### Exercise instructions
In the golf training passage, copy everything from "Zoffer goes on" down to "walk longer distances.", swapping "fall" for "autumn".

### Document excerpt
---+---
So how much aerobic training is suitable? What should the ratio of aerobic to strength training be? It would, according to Zoffer, depend on the skill level of the player. As less skilled golfers will have more errant shots from hitting left or right of the green, they would walk greater distances and thus need more energy to walk a ‘longer’ course while carrying their clubs. Moreover, the pros in bigger events have a caddie to carry their golf bags.
To discover what training might be best for longer courses, the author examined an earlier review paper by Smith et al. (2011) on conditioning programs. In that paper, Smith compared results from 13 studies, and Zoffer was surprised to discover that only one of the programs incorporated cardiovascular training. Aerobic training or ‘cardio’, should form an essential part of any training program going forward, to help reduce fatigue for golfers playing on increasingly longer courses.
Zoffer goes on to give some detailed advice for high school, college and professional golfers based on his findings. The training for each group differs, as high school golfers play only in one of the two school seasons of spring and fall and, moreover, must carry their own golf bags, and are usually less skilled, so would typically walk longer distances.
College golfers play year-round, and for them the ratio between endurance and strength training would depend on individual deficiencies, keeping in mind that hitting the ball further, and thus, increasing strength for that purpose, is very important at this stage.
For professional athletes who compete throughout the year but have caddies to transport their clubs, strength is important to maximize their strokes-gained statistic which happens mostly from hitting the ball long distances. However, endurance is also important to prevent early fatigue as these athletes walk the greatest distances from tee to green.
---+---
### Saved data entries
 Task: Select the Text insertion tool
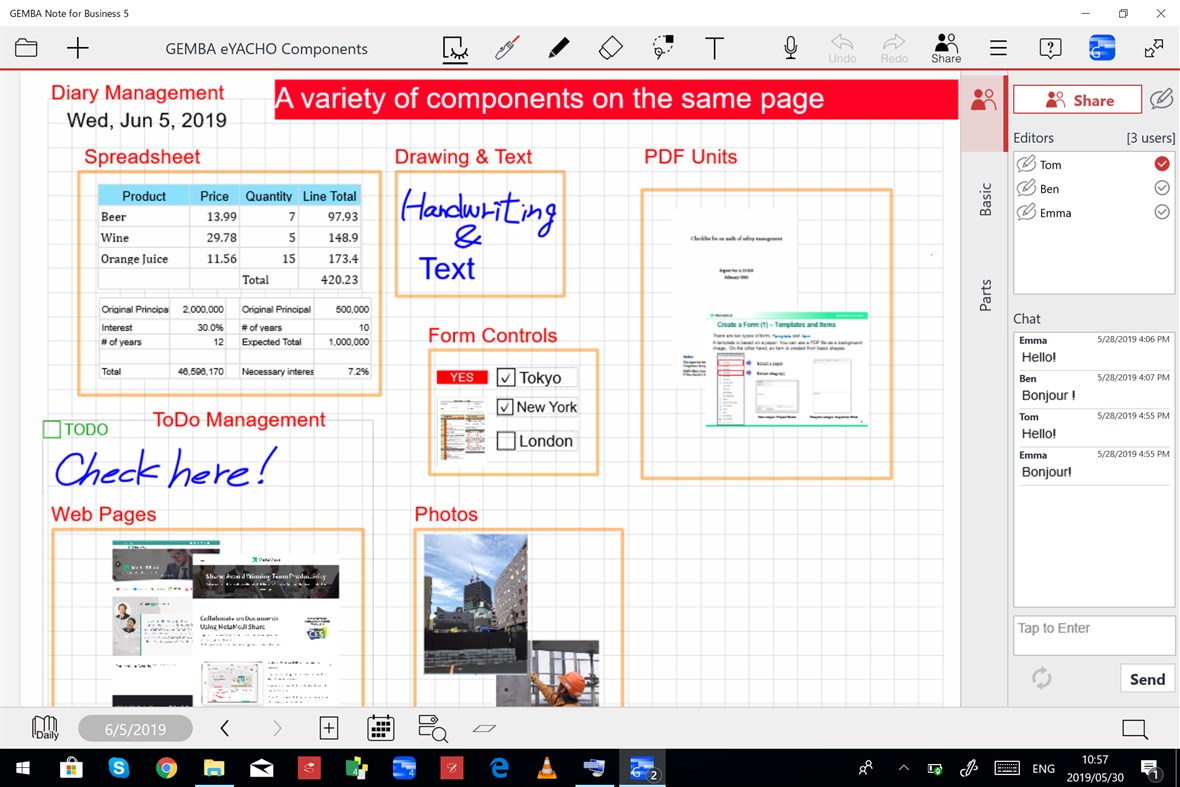tap(714, 47)
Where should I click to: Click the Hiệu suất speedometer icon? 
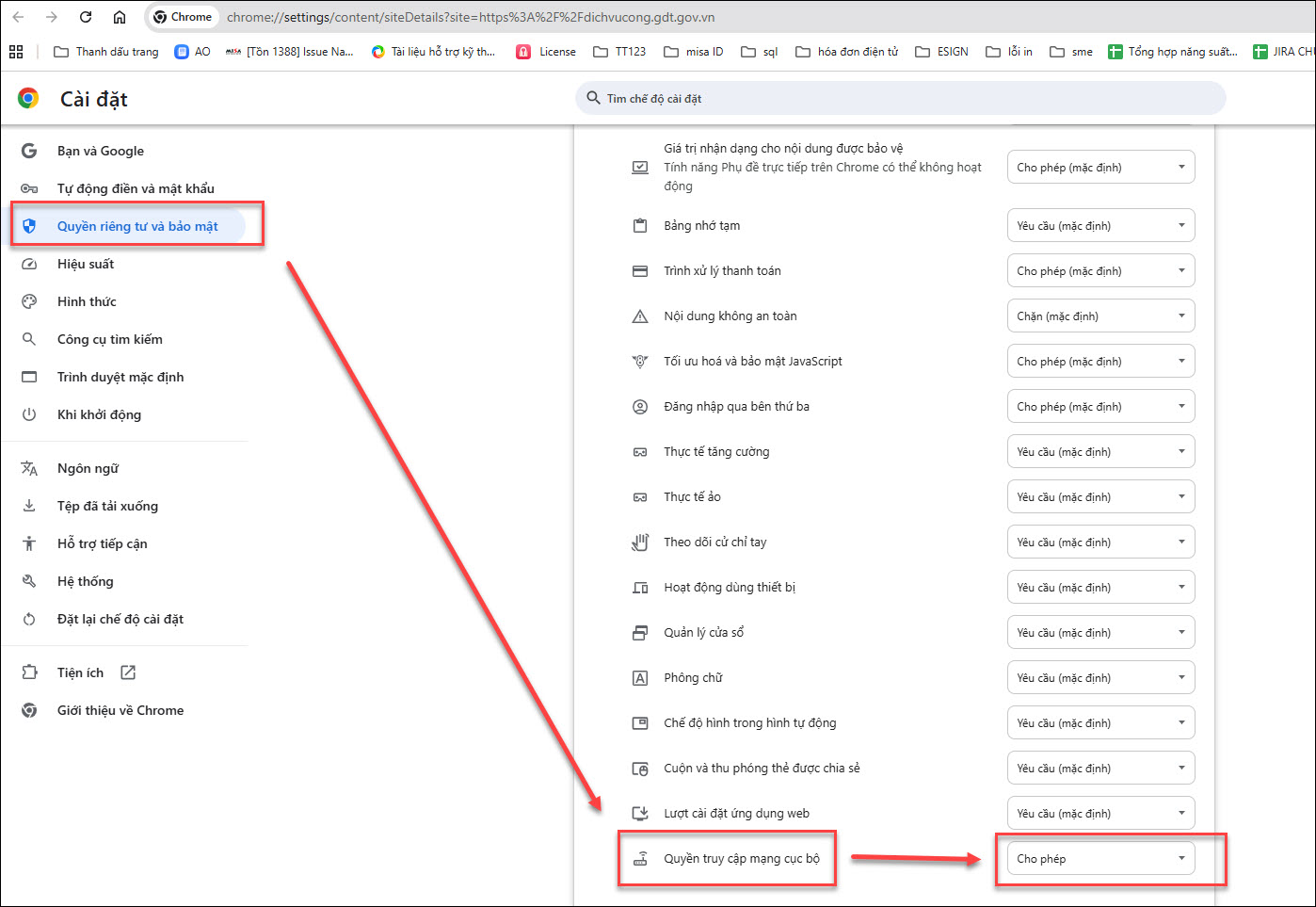[x=29, y=264]
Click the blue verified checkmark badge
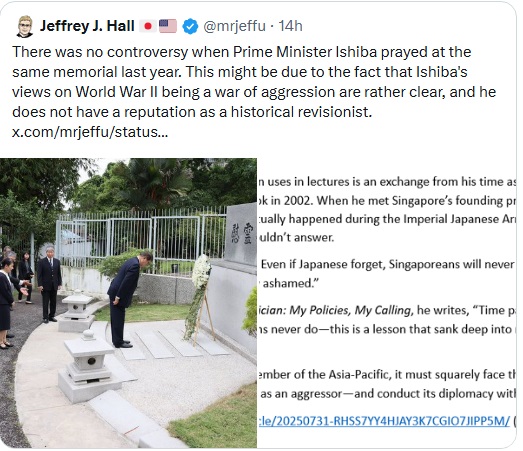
---+---
### Result below
Zoffer goes on to give some detailed advice for high school, college and professional golfers based on his findings. The training for each group differs, as high school golfers play only in one of the two school seasons of spring and autumn and, moreover, must carry their own golf bags, and are usually less skilled, so would typically walk longer distances.